The most famous reddit accounts

Let’s analyze 3 billion reddit comments to find the most mentioned reddit users — who are the most famous ones? Interactive dashboard included.

Felipe Hoffa

--

How-to

  • There are more than 3 billion reddit comments stored in BigQuery, ready to be analyzed (thanks Jason Baumgartner!).
  • Instead of counting the number of mentions, we’ll count the number of distinct users mentioning the famous accounts — so the stats are harder to game.
  • You can play with an interactive Data Studio dashboard — find your favorite redditors and share what you your results!
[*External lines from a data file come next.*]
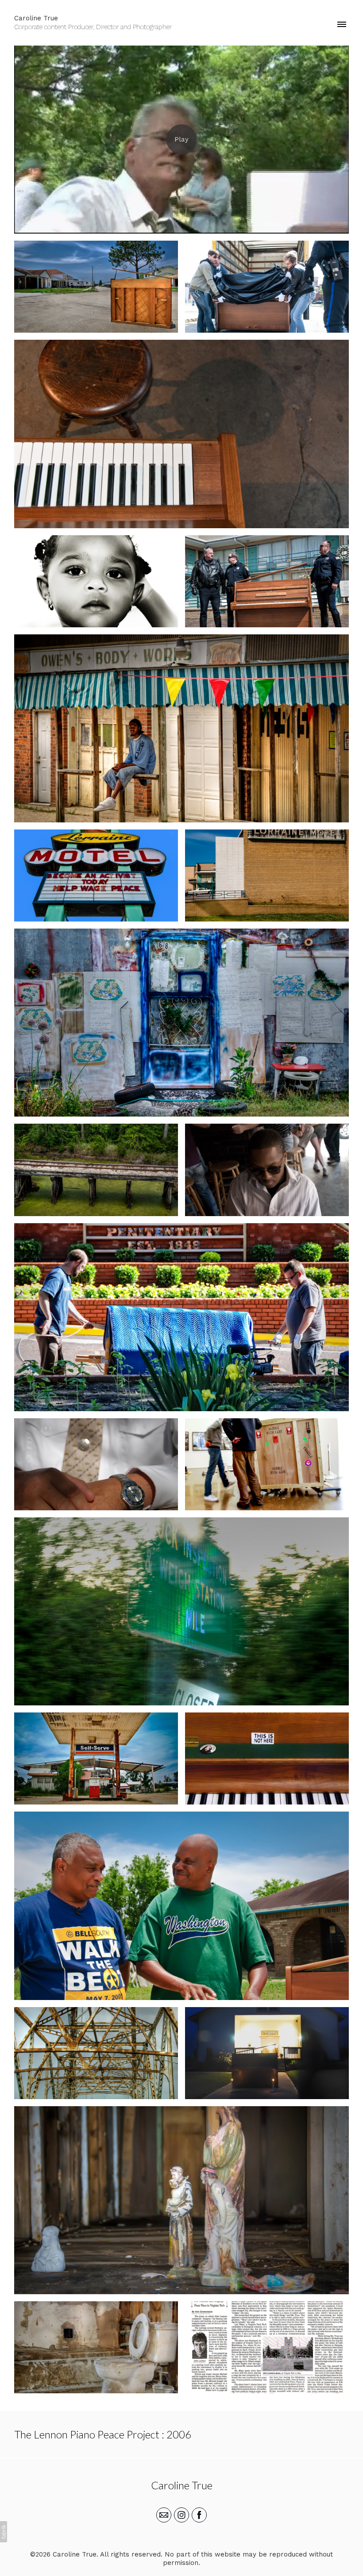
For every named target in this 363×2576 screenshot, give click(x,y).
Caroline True (181, 2485)
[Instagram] (181, 2514)
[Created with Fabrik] (3, 2531)
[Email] (163, 2514)
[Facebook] (199, 2514)
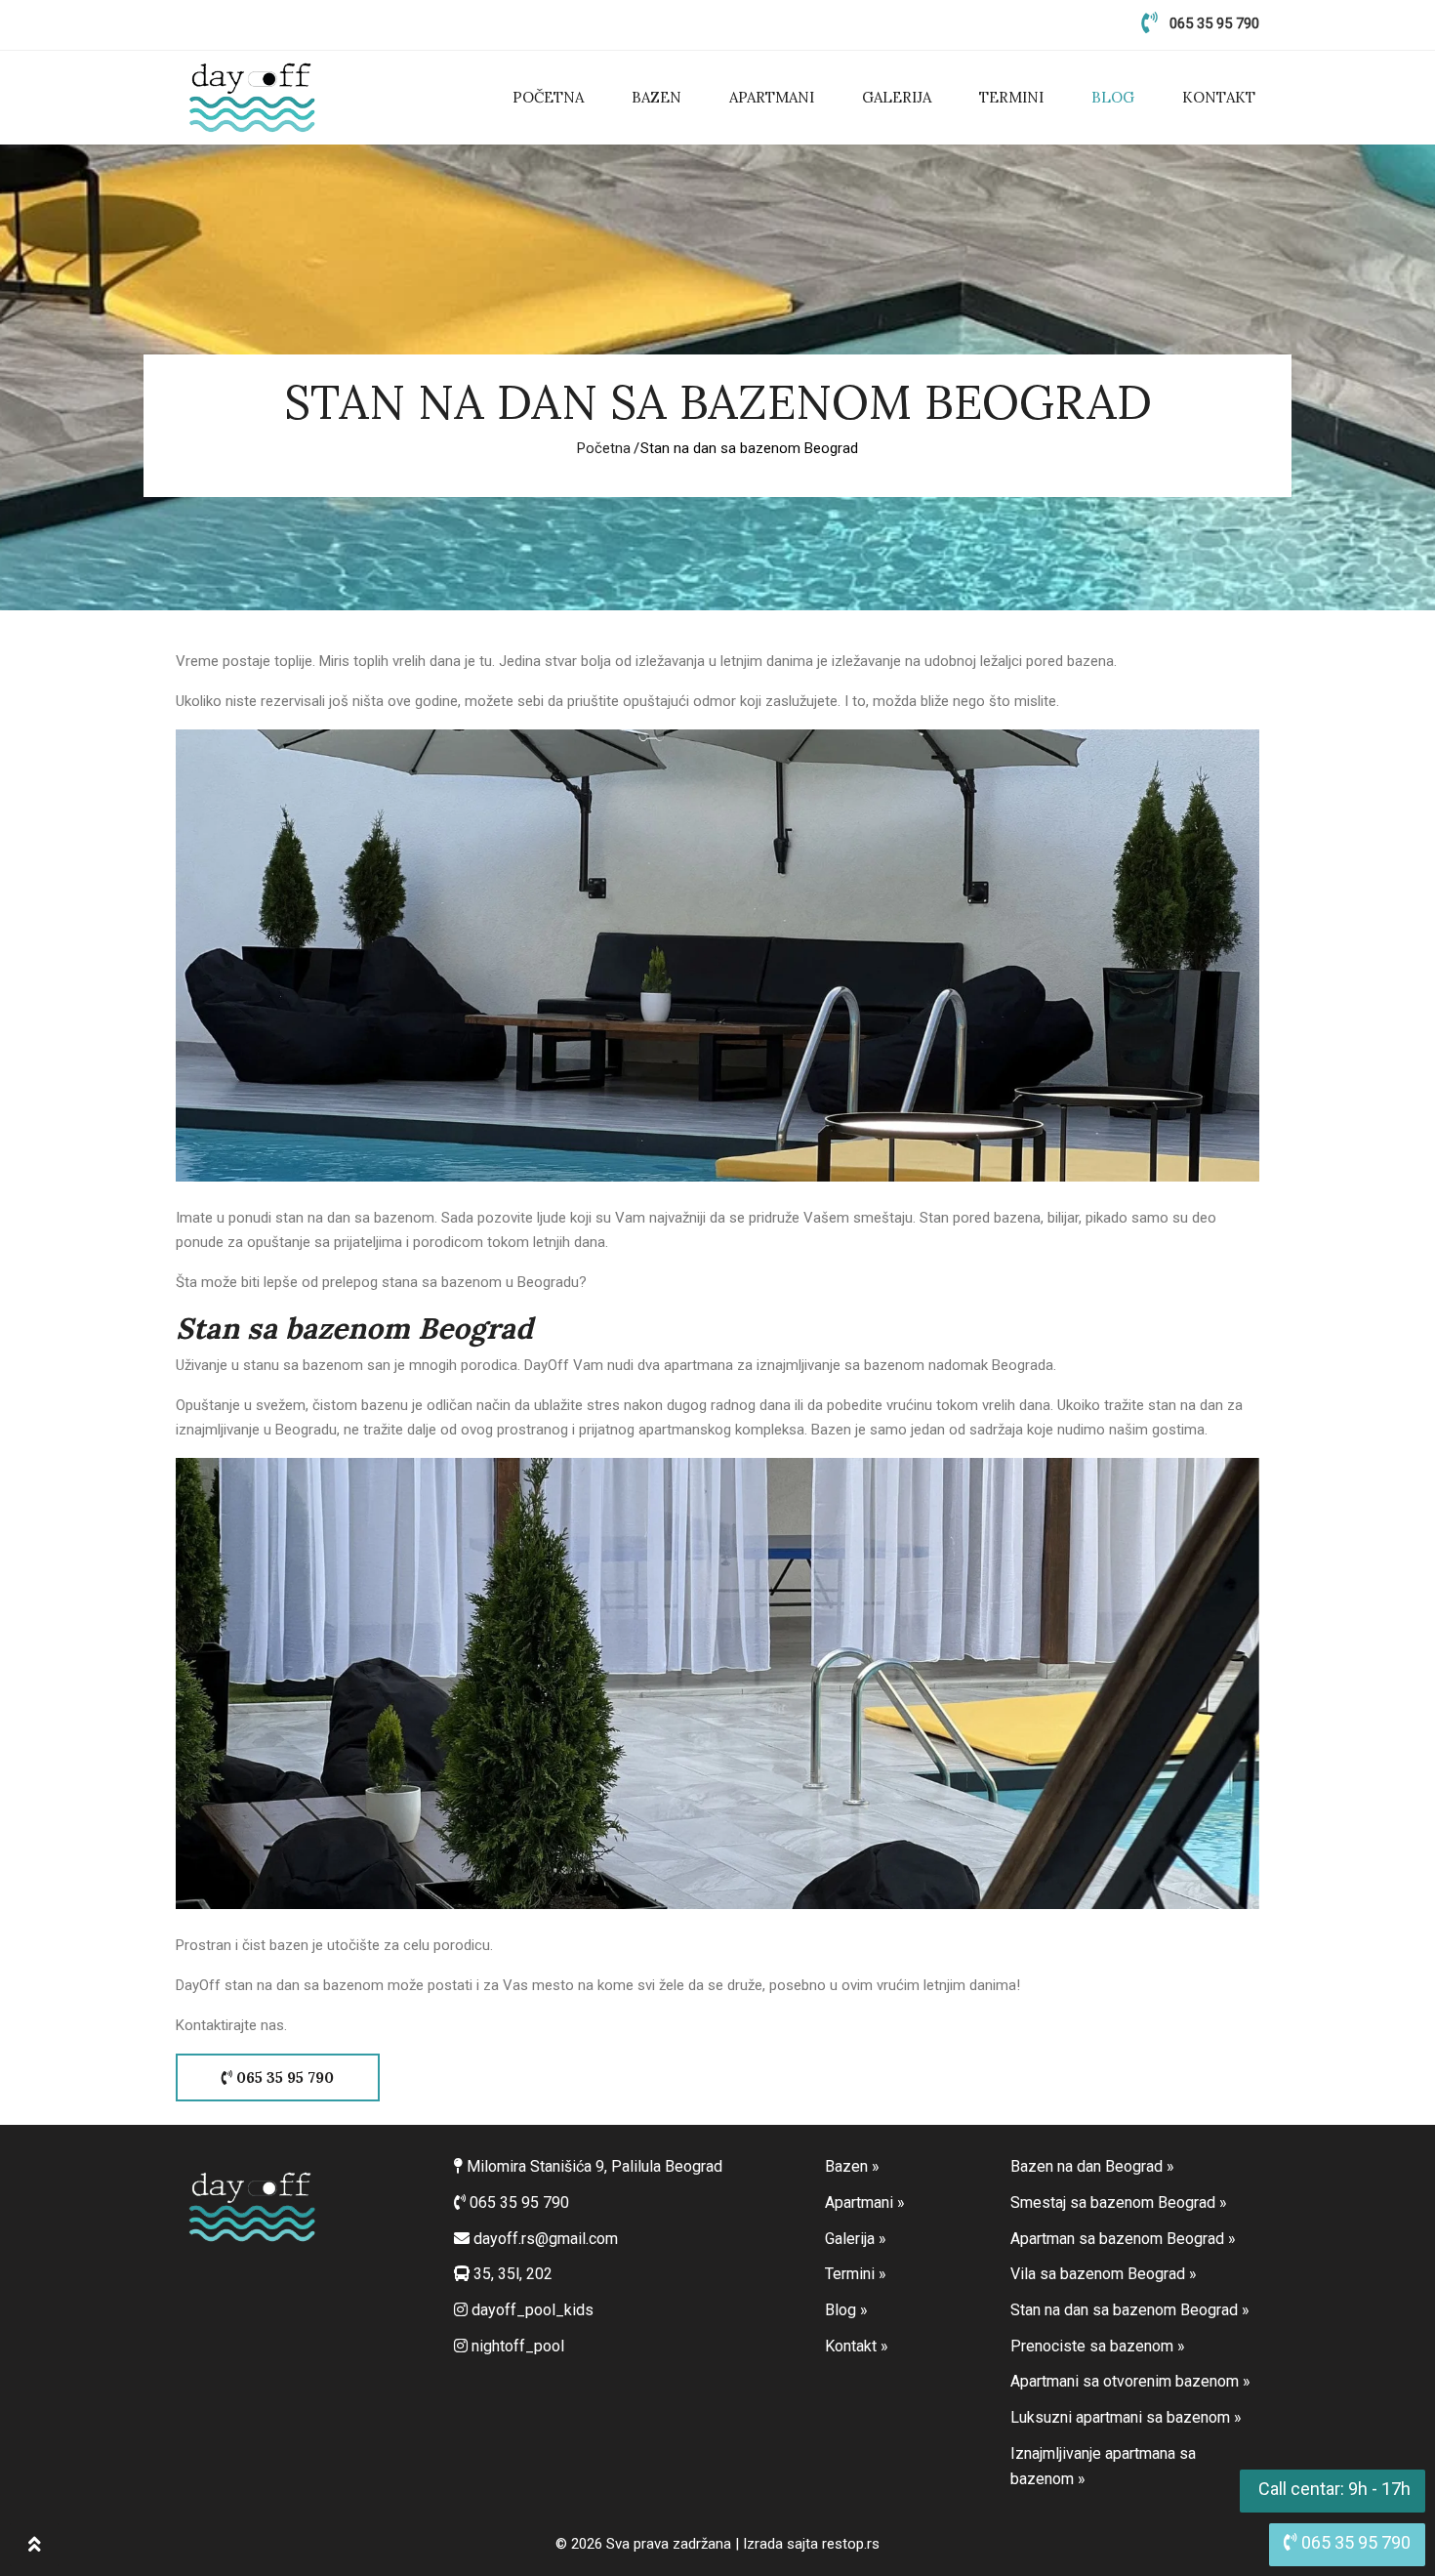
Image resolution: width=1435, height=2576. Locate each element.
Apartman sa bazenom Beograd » (1123, 2238)
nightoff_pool (516, 2346)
I added everyone that has gathered more than 800 redditors mentioning them.

Results

Bots on the top

  • The most famous reddit users are bots: /u/trollabot and /u/user_simulator
  • Both have been mentioned by more than 90,000 redditors each.
  • Both peaked at their introduction month, and never recovered to their initial popularity.

Virtual coins

  • The 3rd most popular reddit account has been mentioned only by 25,000 redditors. Still, /u/dogetipbot’s popularity soared during 2013.
  • In a similar category we can find /u/changetip. It’s the 7th most famous account (>10.2K mentioning).
  • Both bots popularity has gone away though, as other virtual coin bots.

The tragedy of Unidan

  • Everyone loved /u/unidan back in 2013 — until his good fame reversed. The account has accumulated more than 23.9K mentioners.
  • Redditors still keep mentioning Unidan around reddit — perhaps as a cautionary tale. Don’t manipulate votes, kids!
  • Unidan’s alternative account — /u/unidanx — still enjoys some popularity. At least enough to show up in this ranking, with more than 2.9K mentioners.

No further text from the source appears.